According to The Washington Post, attorneys in charge of a little-known anti-fraud program run by the Social Security Administration (SSA) Inspector General’s (IG) office set inflated fees in motion during the Trump administration. SSA then levied unprecedented fines against poor and disabled Social Security beneficiaries without due process.
The Inspector General’s office investigates disability fraud and tries to recoup money for the government. However, in many cases, they disregarded regulations and deviated from how the program had recovered money since its inception in 1995, failing to take into account someone’s financial state, age, intentions and level of remorse, among other factors.
Among those affected are Gail Deckman, who lives outside Chicago. She kept thousands of dollars in Social Security disability benefits that should have stopped when her longtime partner died. The IG's office ultimately charged her $119,392 — nearly three times what she received in error.
Deckman didn’t have the money, so SSA garnished the entire $704 check she was going to receive every month when she retired from her minimum-wage job flipping burgers.

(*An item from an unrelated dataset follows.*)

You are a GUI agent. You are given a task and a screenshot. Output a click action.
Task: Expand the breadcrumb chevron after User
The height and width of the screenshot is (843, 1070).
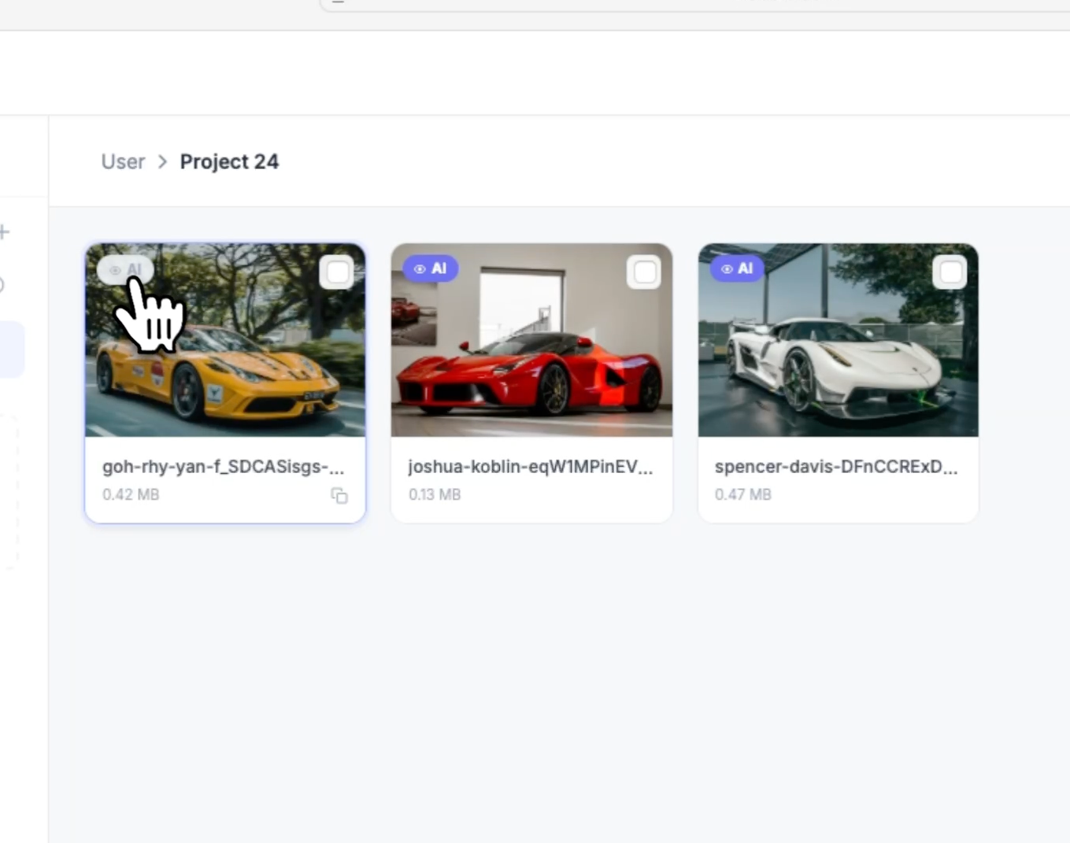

She can apply for retirement in 2032 — when she’s 83. At 73, she continues to work, saying she has to.
Over a seven-month period ending in mid-2019, 83 people were charged a total of $11.5 million, — a jump from less than $700,000 for all of 2017.
The sums demanded by the government shocked those accused of fraud. The remarkable penalties were not the only break with how the Civil Monetary Penalty program had previously been conducted: Unlike in the past, the chief counsel also directed staff attorneys to charge those affected as much as twice the money they had received in error, on top of the fines.
The exorbitant penalties led to tumult inside the Office of Inspector General Gail Ennis, a Trump appointee. One whistleblower was targeted for retaliation, according to a ruling this month by an administrative judge. Another settled a similar claim of retaliation late last year with Ennis’s office.
“Many of the beneficiaries who came under scrutiny in 2018 continue to owe disproportionately high fines,” said Joseph Peters, Jr., Secretary-Treasurer of the Alliance. “The first order of business must be straightening out those cases.”